Iain has been Canford’s guiding force for most of the last 45 years, but he was away from the company for nine months from September 1999 – and was applauded by all the staff when he made his return to the factory in June 2000. He knew everybody; his management style was to go round talking to people. His knowledge of ‘products’ can scarcely have been rivalled in the industry and he maintained excellent relations with key customers and suppliers.
Iain's passions were by no means confined to business. He and Liz bought a 15th century pele tower in 1997 and he threw himself into its restoration and, subsequently, into managing a large garden – his vegetable plantings were meticulously documented. Iain and Liz engaged totally with the community, and Iain has been chairman of the Parish Council for many years.
Iain and Liz both loved Old English Sheepdogs (Dulux Dogs if your memory goes back to 1961). When they were wed, in 1982, it was evident from the start that there were three of them in the marriage - Liz, Iain and Dylan (right).
Iain was a good cook, a connoisseur of wine and a generous host. Membership of the Northumbrian Wine and Food Society has been an important part of Iain and Liz's life.
Iain's interests in transport extended to inland waterways and narrowboats, and for 26 years he and Liz owned a narrowboat called Teasel (a pet name for one of the dogs, an ardent boating enthusiast). My wife Sharon and I joined them on a number of voyages; the most recent trip was at the end of September last. The boat was due to be sold – a new one was on order – so we bid a fond farewell to it and emptied it thoroughly on 3 October, when the photograph on the left was taken. Iain had been on good form for this last boat trip, but his vision was affected by two strokes over the next few days, marking the point at which his illness began to take its toll.
As the years went by, we all realised that we could not go on running Canford for ever; we needed a succession plan. In February 2019 he and I visited our Newcastle auditors, UNW, to consider what options were available. We did not want to sell the business to another company, since we were afraid of losing all that makes Canford unique. We preferred the idea of selling it to an Employee Ownership Trust (EOT) and pursued this, concluding the sale in December 2019. As a result, the business is now owned and managed for the benefit of present and future employees.
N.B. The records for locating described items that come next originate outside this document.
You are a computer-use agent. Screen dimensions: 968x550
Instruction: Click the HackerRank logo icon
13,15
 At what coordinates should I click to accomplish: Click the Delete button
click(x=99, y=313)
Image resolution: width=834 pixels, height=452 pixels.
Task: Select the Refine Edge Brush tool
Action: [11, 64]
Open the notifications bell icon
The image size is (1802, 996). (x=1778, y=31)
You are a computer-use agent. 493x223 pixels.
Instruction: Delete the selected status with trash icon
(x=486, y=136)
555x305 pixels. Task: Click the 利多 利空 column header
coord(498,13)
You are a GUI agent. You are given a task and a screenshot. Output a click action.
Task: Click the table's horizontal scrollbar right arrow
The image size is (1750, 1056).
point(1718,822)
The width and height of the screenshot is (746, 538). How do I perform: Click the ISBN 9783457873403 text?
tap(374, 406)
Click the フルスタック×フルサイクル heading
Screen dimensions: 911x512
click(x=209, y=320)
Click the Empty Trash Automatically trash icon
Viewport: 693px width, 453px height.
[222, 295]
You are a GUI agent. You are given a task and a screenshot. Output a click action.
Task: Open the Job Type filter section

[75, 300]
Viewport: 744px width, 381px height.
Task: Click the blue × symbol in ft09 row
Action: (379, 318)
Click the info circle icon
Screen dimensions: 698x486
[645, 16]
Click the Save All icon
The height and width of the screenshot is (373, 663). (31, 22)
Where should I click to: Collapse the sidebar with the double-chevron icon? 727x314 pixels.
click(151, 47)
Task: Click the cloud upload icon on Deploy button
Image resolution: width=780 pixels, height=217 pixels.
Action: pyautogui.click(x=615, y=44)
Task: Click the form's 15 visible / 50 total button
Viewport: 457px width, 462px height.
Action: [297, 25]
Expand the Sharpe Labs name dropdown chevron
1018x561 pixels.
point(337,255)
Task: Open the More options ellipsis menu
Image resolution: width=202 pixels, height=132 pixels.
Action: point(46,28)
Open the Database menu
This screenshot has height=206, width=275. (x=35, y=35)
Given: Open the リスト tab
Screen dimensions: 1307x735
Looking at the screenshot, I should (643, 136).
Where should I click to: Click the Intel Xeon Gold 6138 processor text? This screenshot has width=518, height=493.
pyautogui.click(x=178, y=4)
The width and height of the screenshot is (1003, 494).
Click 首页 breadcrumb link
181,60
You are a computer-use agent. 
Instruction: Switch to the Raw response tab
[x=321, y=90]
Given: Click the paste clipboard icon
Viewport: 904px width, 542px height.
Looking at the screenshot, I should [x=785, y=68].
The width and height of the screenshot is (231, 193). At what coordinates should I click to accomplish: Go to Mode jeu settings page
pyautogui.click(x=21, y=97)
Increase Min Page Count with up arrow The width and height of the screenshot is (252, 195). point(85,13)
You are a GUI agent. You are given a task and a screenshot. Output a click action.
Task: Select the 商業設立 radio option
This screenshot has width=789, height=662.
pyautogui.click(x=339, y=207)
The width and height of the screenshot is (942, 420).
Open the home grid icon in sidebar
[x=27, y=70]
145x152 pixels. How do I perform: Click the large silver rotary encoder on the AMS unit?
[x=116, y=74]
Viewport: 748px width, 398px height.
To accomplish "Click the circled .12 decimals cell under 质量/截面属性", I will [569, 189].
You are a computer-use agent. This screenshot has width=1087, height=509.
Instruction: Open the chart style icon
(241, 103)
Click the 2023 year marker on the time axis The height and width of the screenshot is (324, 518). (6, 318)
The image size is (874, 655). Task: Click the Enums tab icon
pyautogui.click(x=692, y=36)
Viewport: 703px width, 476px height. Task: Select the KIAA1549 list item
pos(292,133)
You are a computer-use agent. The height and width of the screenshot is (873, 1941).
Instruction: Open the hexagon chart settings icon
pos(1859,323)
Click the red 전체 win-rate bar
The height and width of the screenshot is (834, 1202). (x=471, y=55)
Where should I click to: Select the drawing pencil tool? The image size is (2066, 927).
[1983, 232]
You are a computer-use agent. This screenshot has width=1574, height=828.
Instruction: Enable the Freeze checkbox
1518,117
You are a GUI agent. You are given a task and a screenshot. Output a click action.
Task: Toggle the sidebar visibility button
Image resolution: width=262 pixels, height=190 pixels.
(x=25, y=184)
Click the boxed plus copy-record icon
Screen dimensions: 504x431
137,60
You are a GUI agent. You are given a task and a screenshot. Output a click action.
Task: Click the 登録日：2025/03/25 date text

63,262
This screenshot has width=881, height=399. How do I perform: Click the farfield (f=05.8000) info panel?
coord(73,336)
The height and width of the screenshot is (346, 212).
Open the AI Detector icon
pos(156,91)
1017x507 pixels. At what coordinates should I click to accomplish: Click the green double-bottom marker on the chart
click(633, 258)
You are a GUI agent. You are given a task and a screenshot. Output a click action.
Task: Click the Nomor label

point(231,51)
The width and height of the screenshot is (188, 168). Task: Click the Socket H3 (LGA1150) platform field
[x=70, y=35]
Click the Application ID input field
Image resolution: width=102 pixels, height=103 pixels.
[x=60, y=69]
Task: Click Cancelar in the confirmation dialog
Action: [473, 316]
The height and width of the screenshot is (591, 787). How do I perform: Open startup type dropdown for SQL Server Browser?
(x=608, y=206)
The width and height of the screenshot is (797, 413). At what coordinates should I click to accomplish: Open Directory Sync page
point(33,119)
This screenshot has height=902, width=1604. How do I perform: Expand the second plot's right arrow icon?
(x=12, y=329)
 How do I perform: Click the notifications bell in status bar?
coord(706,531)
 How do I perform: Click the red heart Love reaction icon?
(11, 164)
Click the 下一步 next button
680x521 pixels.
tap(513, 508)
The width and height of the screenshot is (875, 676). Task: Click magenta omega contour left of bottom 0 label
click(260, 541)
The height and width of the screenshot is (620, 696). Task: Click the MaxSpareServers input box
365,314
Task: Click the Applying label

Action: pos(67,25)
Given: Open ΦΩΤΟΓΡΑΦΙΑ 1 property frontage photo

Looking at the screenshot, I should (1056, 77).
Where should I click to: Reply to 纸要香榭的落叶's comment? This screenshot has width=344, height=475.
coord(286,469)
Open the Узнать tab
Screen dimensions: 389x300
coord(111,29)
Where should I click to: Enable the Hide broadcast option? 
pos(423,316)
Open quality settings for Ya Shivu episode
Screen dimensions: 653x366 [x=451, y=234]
We had the confidence to do this because we knew that we would be leaving the company in capable hands. That time has come sooner than expected but we have confidence in the management team. The pandemic has brought out the best in the Canford staff over the past two years. Iain will be sadly missed, but he was proud to know that his legacy will survive him.
Nothing needs to change at Canford as a result of Iain's passing. A number of staff members have become directors of the company in the past year, including Deputy CEO Alan Wilson, who is now Acting CEO. I fully share Iain's own confidence in the board and the management team. Canford has just come to the end of an outstandingly successful trading year, despite the pandemic, and that team will continue to lead the company from strength to strength.
Iain’s funeral will be a small affair on 7 January, with just a few of us at the graveside. There will be a memorial event at a later date, with some of Iain's favourite music, and the Canford family will be able to participate.